Collected data entries
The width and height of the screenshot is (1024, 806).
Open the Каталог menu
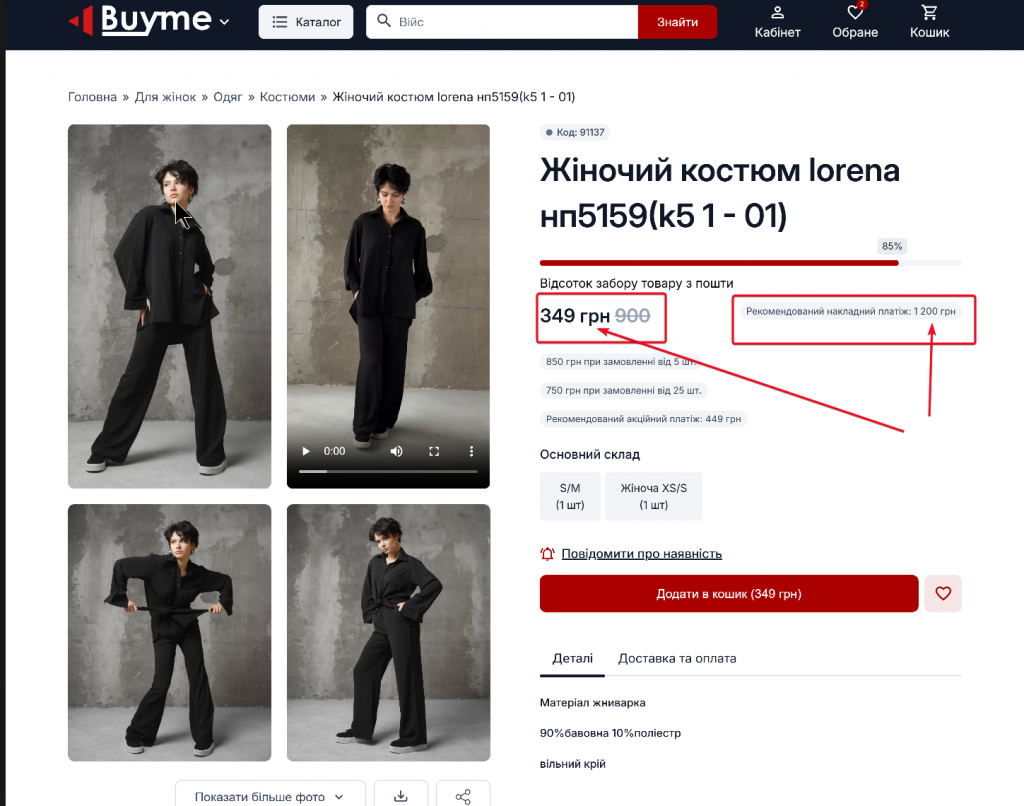coord(306,22)
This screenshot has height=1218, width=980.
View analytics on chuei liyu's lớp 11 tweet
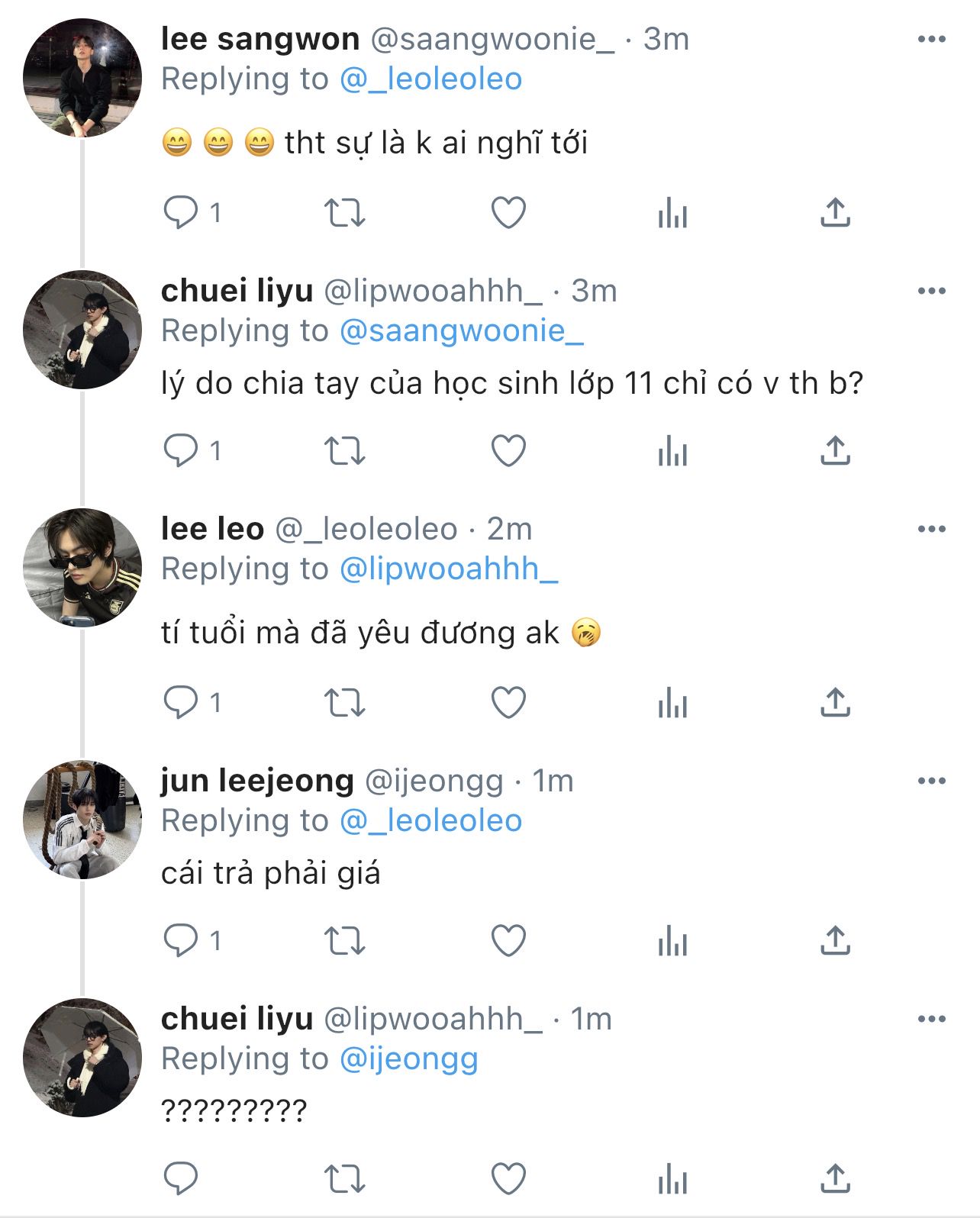pyautogui.click(x=672, y=451)
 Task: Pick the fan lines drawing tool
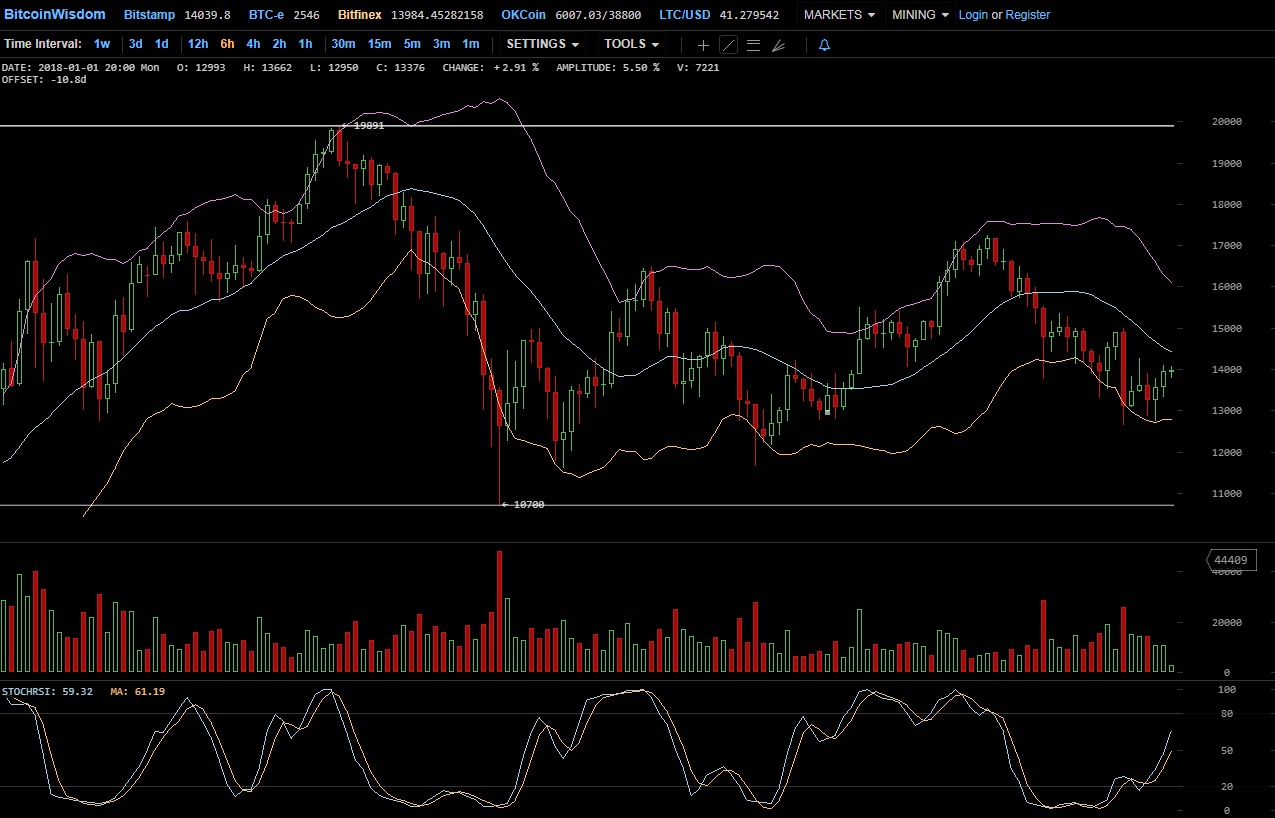[779, 45]
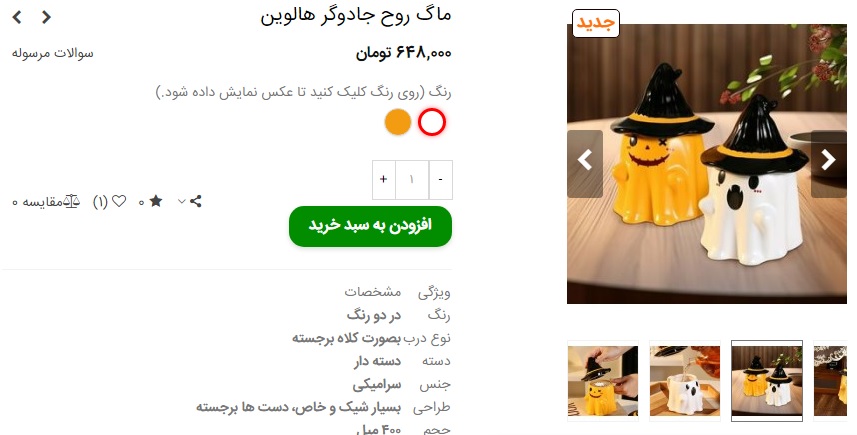Image resolution: width=857 pixels, height=435 pixels.
Task: Increase quantity with plus button
Action: (384, 179)
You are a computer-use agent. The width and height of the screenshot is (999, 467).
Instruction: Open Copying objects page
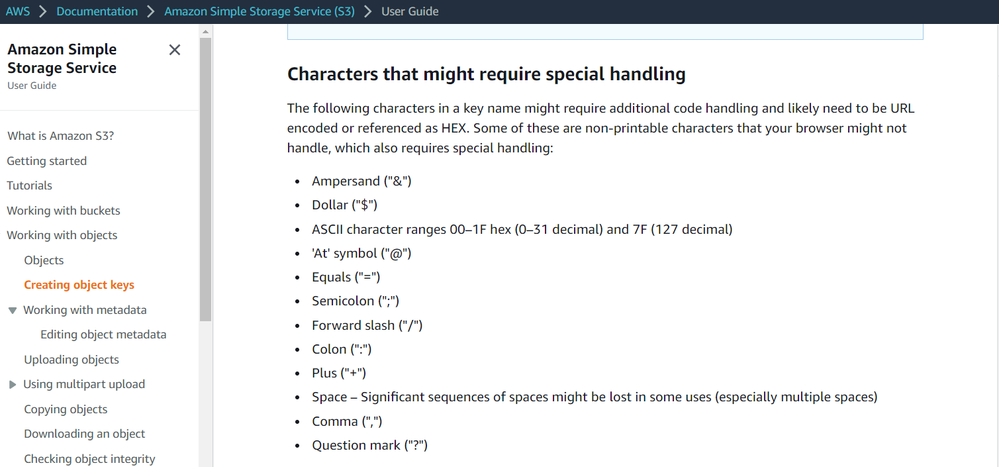[x=66, y=409]
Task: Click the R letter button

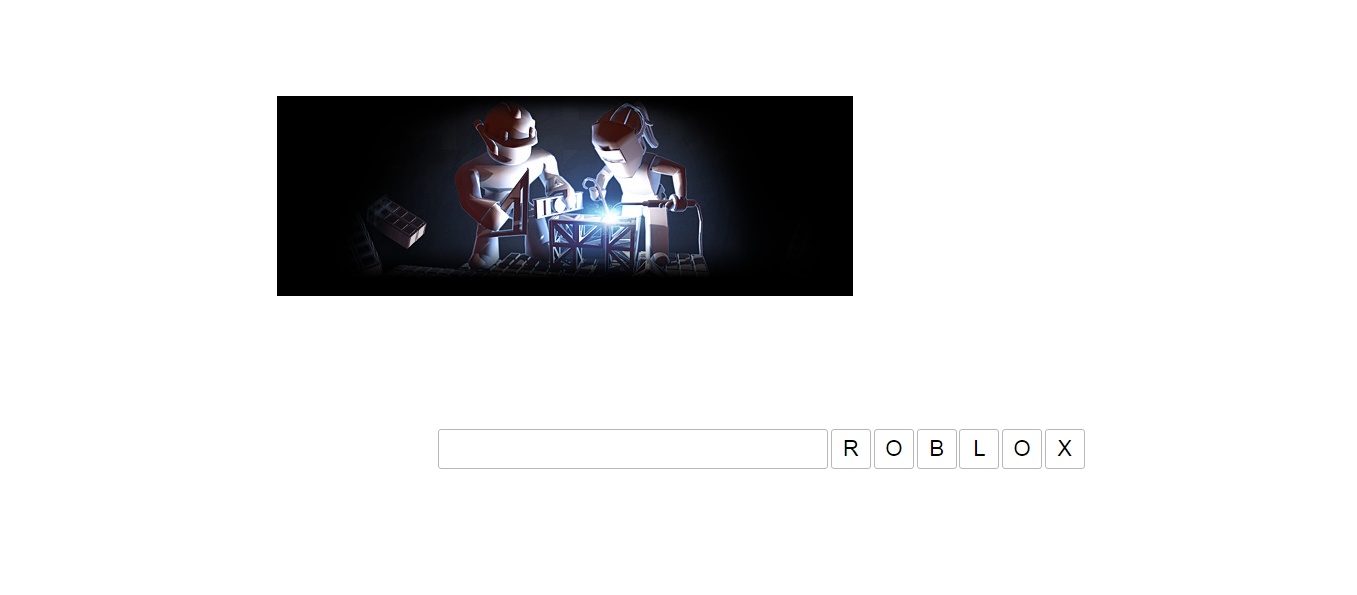Action: point(851,449)
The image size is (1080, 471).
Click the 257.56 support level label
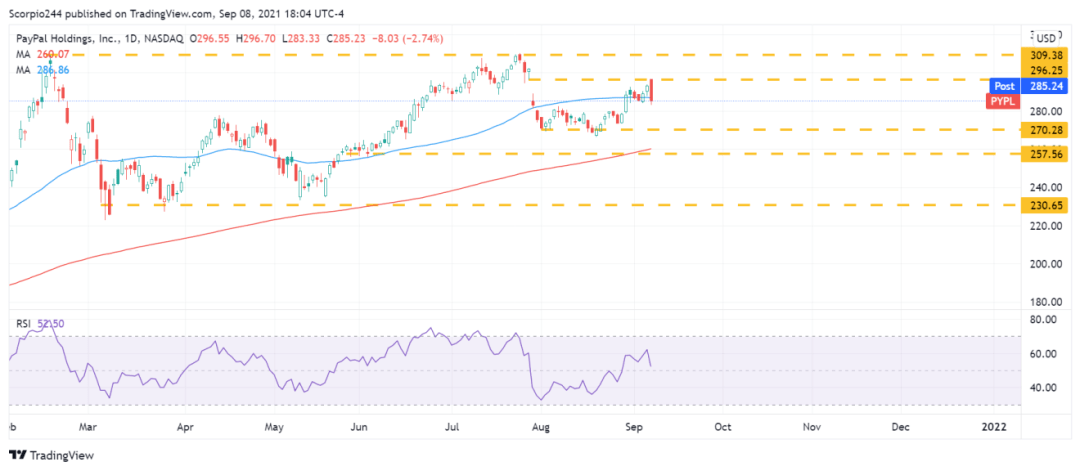1047,154
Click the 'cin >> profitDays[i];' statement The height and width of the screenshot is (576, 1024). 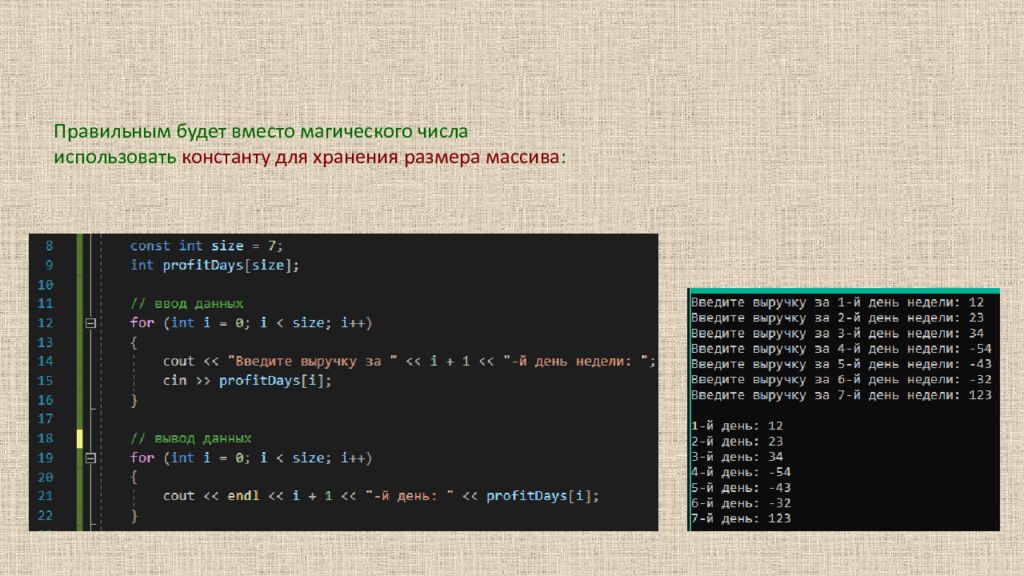coord(246,381)
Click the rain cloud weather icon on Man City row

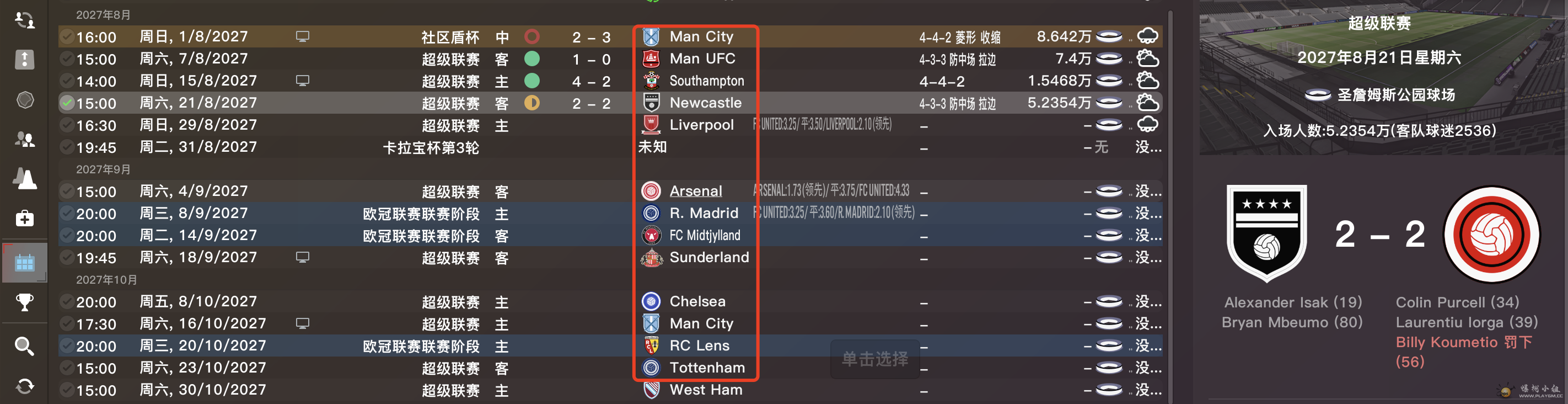(1147, 36)
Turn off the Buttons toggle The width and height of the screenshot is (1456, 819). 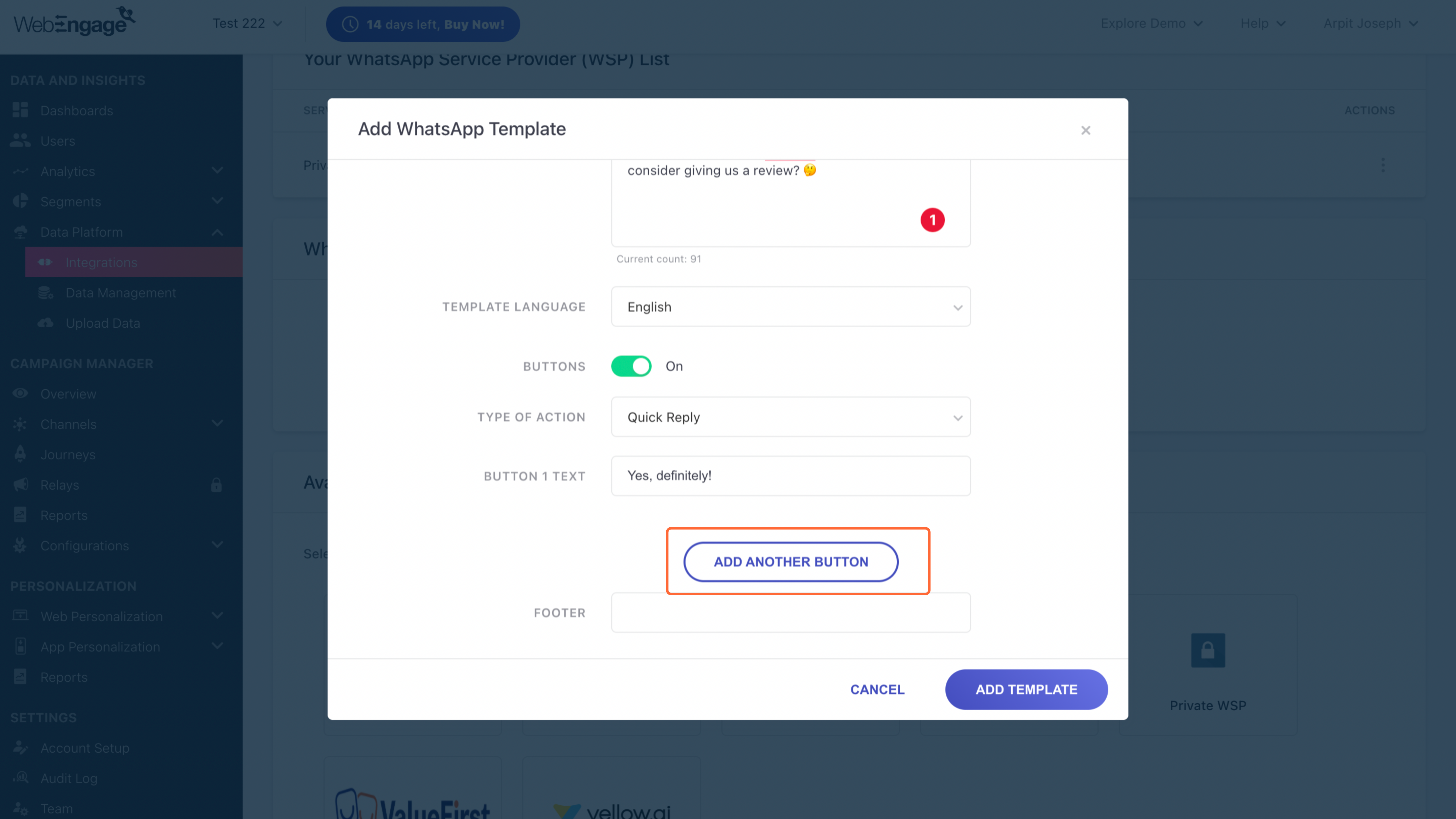631,366
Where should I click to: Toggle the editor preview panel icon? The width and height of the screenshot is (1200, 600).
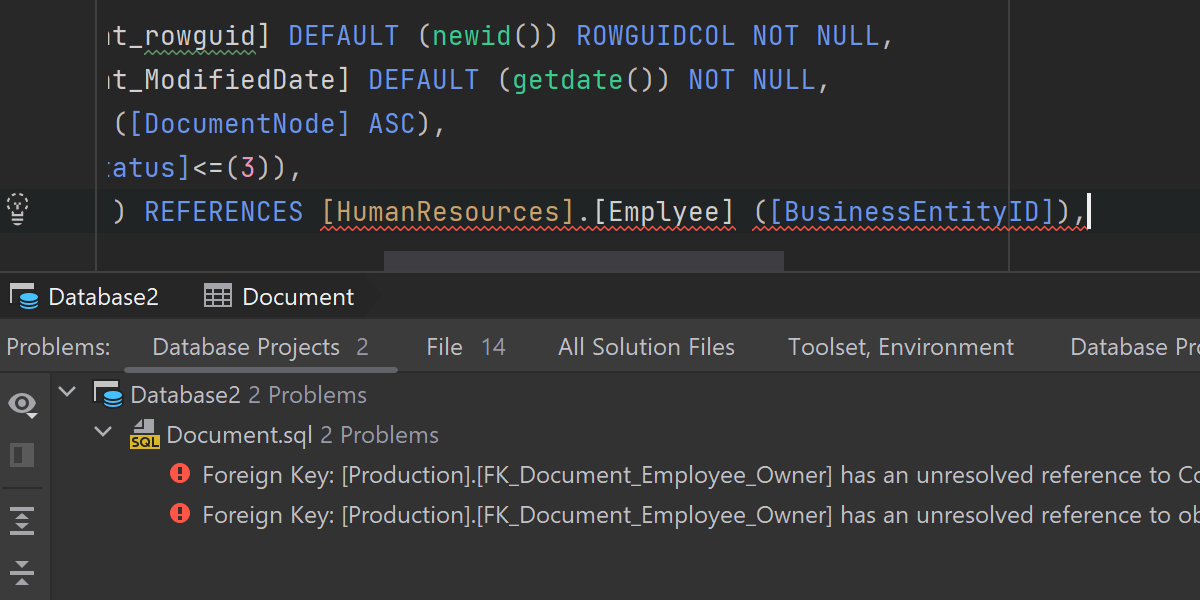pos(22,456)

Task: Find the line with "Where should I". Return it and each line after it through the end of the data, exactly, without pictures.

Answer to the exercise:
Where should I click to: Toggle the editor preview panel icon? The width and height of the screenshot is (1200, 600).
pos(22,456)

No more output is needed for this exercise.